Student Housing Cooperatives offer affordable living and community
For members of cooperative housing, living in a co-op means owning part of a house — and generally for less than it costs to rent an apartment.
MSU Student Housing Cooperative, or SHC, runs the co-op housing in East Lansing. The cooperative officially began in 1977 with three houses, Nola Warner, member services coordinator at SHC, said.
Now, the SHC has 15 houses in East Lansing with 230 members.
Warned said cooperative housing is different than most student housing because each member is a “temporary member owner” of the house they live in.
“They own the co-op and they own the house they live in temporarily while they’re a resident there,” Warner said.
Members pay an agreed charge that covers a meal plan, rent, SHC office expenses and other services.
Members also buy in with a share when they first sign a contract to move in, which ensures they own part of the house. The share is returned when they move out.
“We want to get students into community environments where it’s academic and fruitful for them,” Warner said.
Because members own the house, they are able to set their own budget and finances, making living in co-ops an affordable option for students.
“Our mission is to provide affordable housing in order to grant students access to higher education,” Warner said. “We are one of the most affordable housing (options) in the East Lansing area, more affordable than campus housing and generally more affordable than the other apartment options in and around the city of East Lansing.”
Teamwork keeps the co-ops running.
Members of a house are expected to put in labor hours, or work to keep the house clean and running smoothly. Some duties include cooking, cleaning a part of the house or office work.
Psychology senior and member Maureen Kinch said she works as the financial officer for her house and also rotates between dish duty and bathroom duty.
Kinch has lived in Phoenix since January 2016 and said the experience has been unlike any other.

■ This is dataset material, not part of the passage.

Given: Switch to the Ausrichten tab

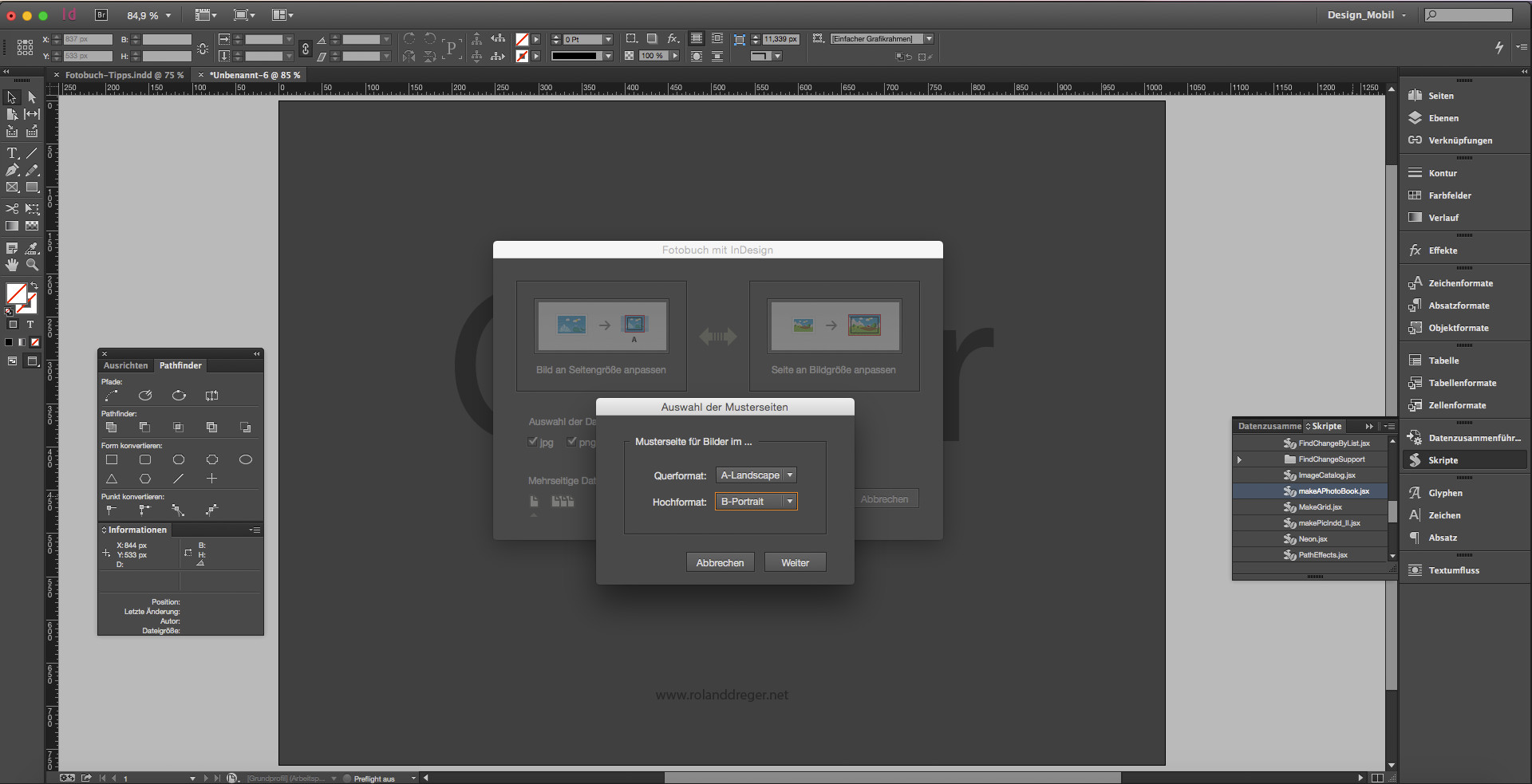Looking at the screenshot, I should point(125,365).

“I live in the biggest co-op so it’s a little bit different,” Kinch said. “It’s kind of like living in an adoptive family, which sounds cheesy, but it’s really nice. You have a bad day, you come home and 28 people support you.”
Kinch said she joined the co-op because the principles of the house appealed to her and she needed a place to live.
She said she knew of many members who live in a co-op for financial reasons.
Neuroscience senior and cooperative house resident Grace Peltier said she chose to live in the 19-member co-op because of the community.
“Bower is known among the co-ops as being the ‘hippie vegan co-op,’” Peltier said. “So among the hippies and vegans we are specifically the hippie vegan house. I was drawn there because I think it has a particularly radical culture. We have people with very intense political views — a lot of my housemates are anarchists or communists.”
Peltier said the co-op is unique because the house focuses on recycling and sustainability.
The importance of community was a common thread between the co-ops and the SHC.
“Membership within a co-op is very teamwork-based,” Warner said. “One of the reasons our co-op thrives is because of our strong community.”